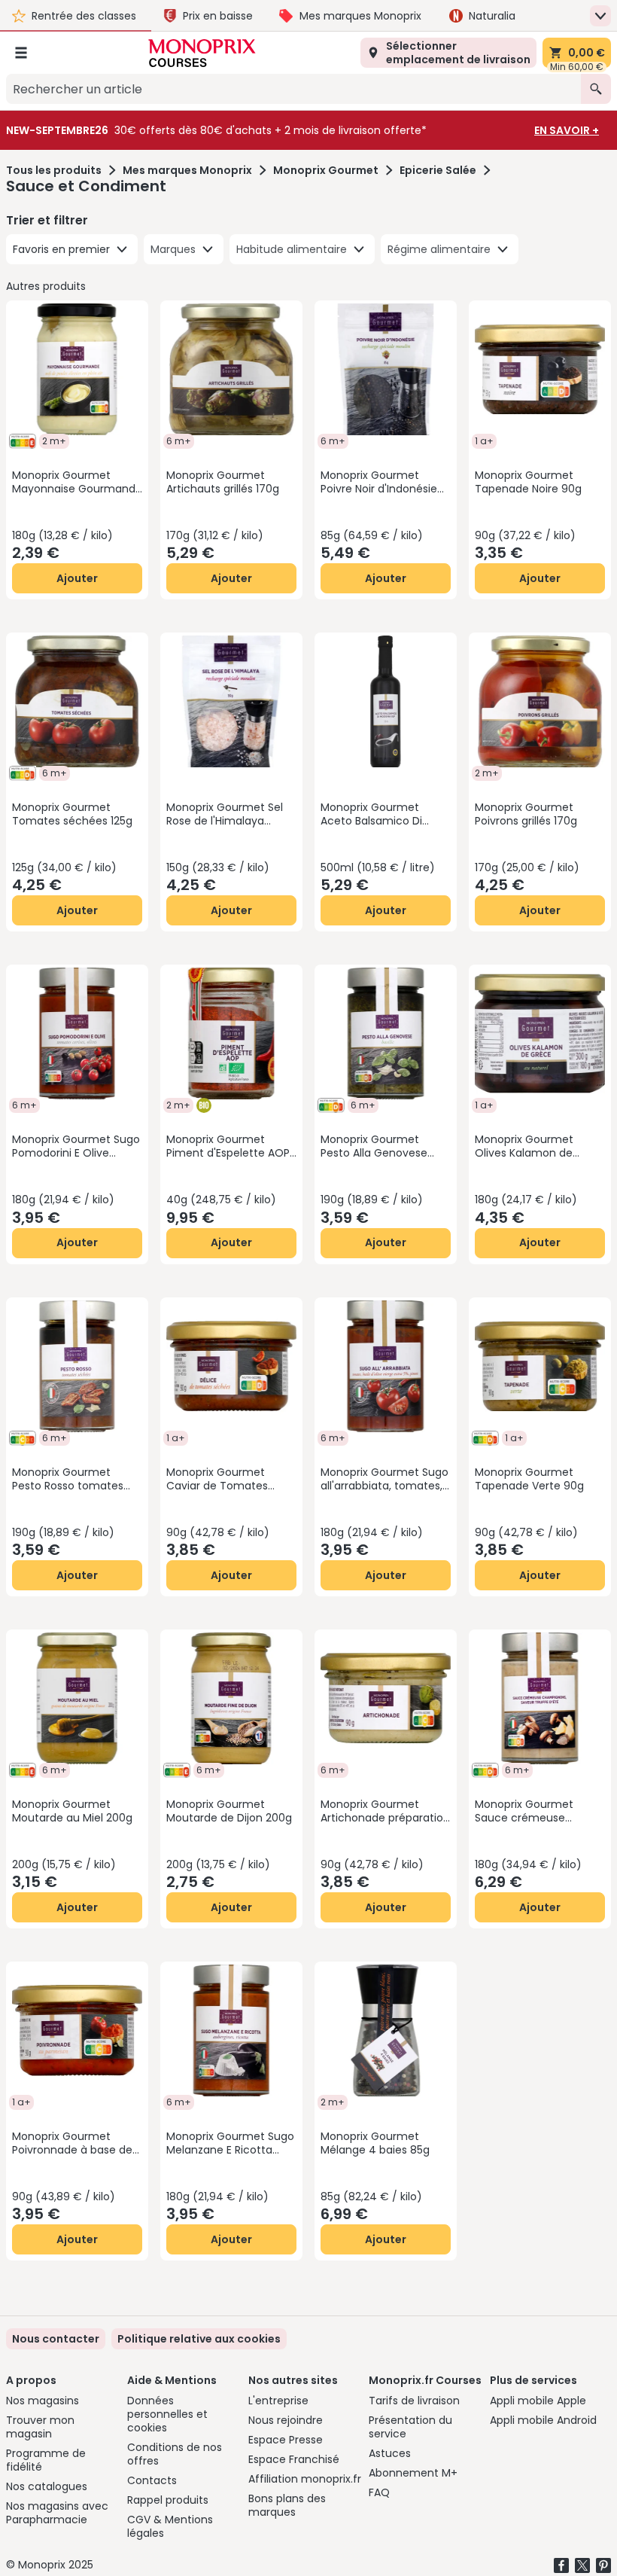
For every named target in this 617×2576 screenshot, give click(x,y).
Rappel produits (167, 2499)
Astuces (390, 2453)
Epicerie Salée (438, 170)
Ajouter (77, 578)
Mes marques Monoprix (187, 170)
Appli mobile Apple (538, 2400)
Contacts (152, 2480)
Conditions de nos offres (174, 2454)
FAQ (379, 2492)
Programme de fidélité (46, 2460)
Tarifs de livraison (414, 2400)
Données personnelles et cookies (167, 2414)
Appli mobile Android (543, 2420)
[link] (199, 2338)
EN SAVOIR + (566, 130)
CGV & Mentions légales (170, 2526)
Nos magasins (42, 2400)
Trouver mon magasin (40, 2427)
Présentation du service (410, 2427)
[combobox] (293, 89)
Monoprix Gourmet (325, 170)
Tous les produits (54, 170)
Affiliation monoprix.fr (304, 2478)
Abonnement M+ (413, 2472)
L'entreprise (278, 2400)
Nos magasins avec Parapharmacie (57, 2512)
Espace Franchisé (293, 2459)
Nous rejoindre (285, 2420)
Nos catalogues (46, 2486)
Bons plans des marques (287, 2505)
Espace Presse (285, 2439)
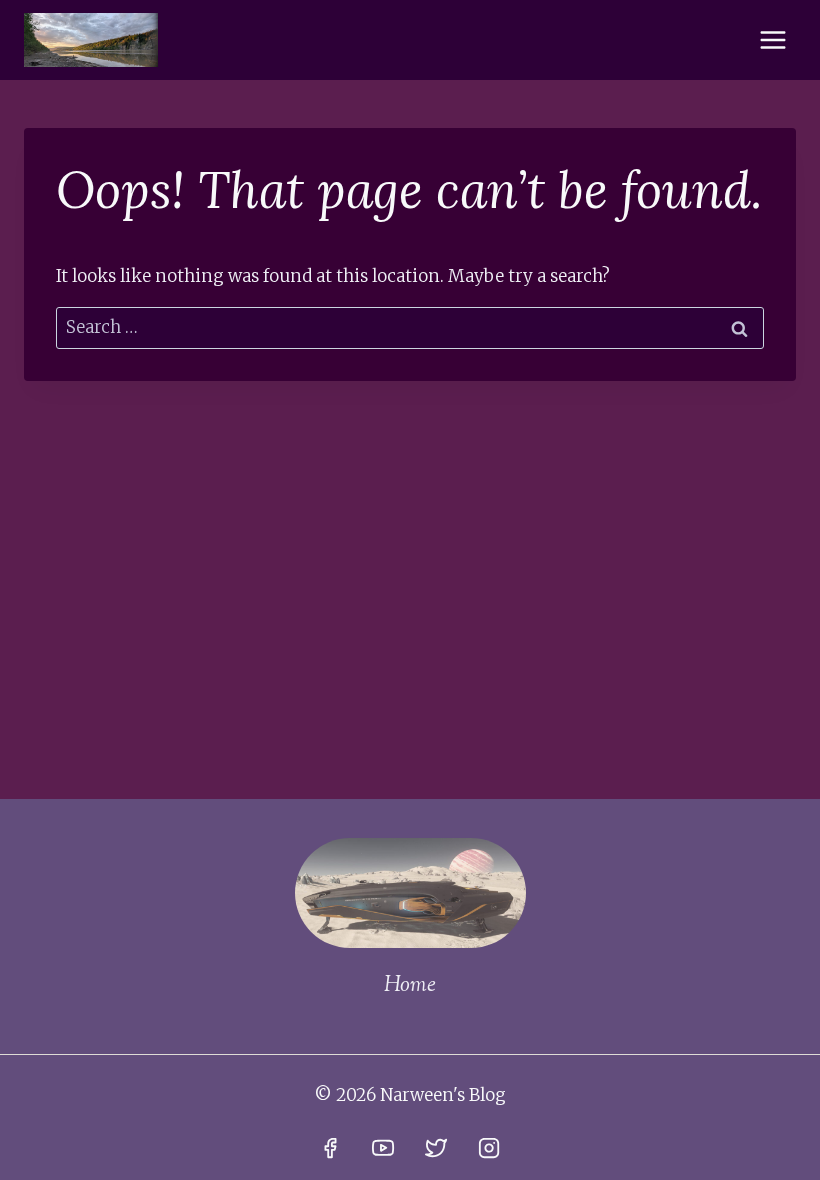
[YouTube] (383, 1148)
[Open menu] (772, 39)
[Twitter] (436, 1148)
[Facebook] (330, 1148)
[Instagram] (489, 1148)
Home (410, 986)
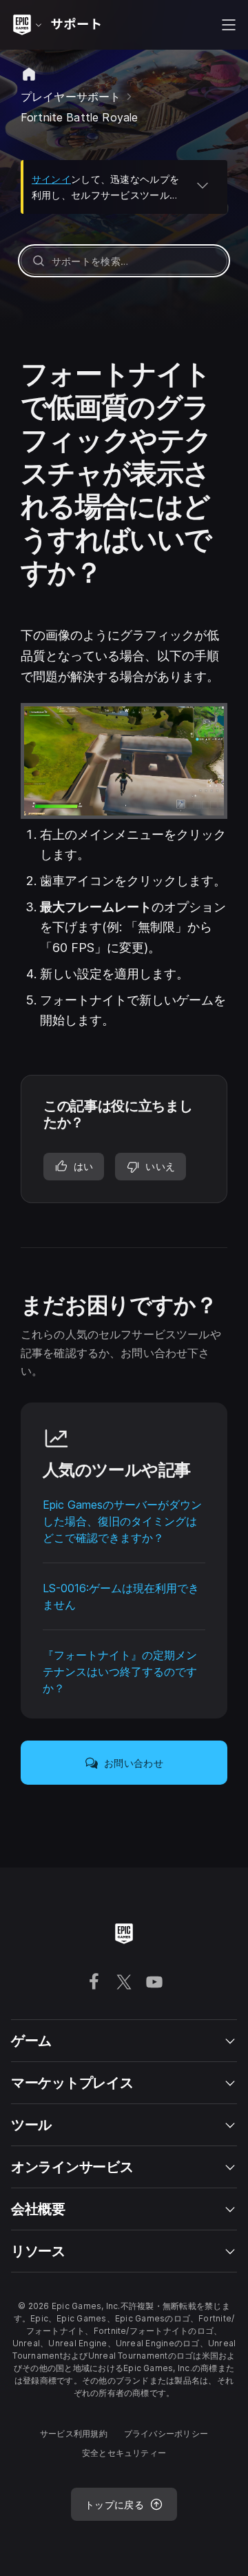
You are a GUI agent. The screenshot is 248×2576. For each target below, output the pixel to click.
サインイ (51, 179)
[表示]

::::::::::

WHAT IS NEEDED
Retype, word for word, only the lines from the line with "Tous les produits (54, 170)" to the final line of the listing above; the pictures do not belong in the copy.

WRITTEN SOLUTION
Tous les produits (54, 170)
Affiliation monoprix.fr (304, 2478)
Abonnement M+ (413, 2472)
L'entreprise (278, 2400)
Nos magasins avec Parapharmacie (57, 2512)
Espace Franchisé (293, 2459)
Nous rejoindre (285, 2420)
Nos catalogues (46, 2486)
Bons plans des marques (287, 2505)
Espace Presse (285, 2439)
[YouTube] (383, 1148)
[Open menu] (772, 39)
[Twitter] (436, 1148)
[Facebook] (330, 1148)
[Instagram] (489, 1148)
Home (410, 986)
You are a GUI agent. The screenshot is 248×2576. For each target below, output the pixel to click.
サインイ (51, 179)
[表示]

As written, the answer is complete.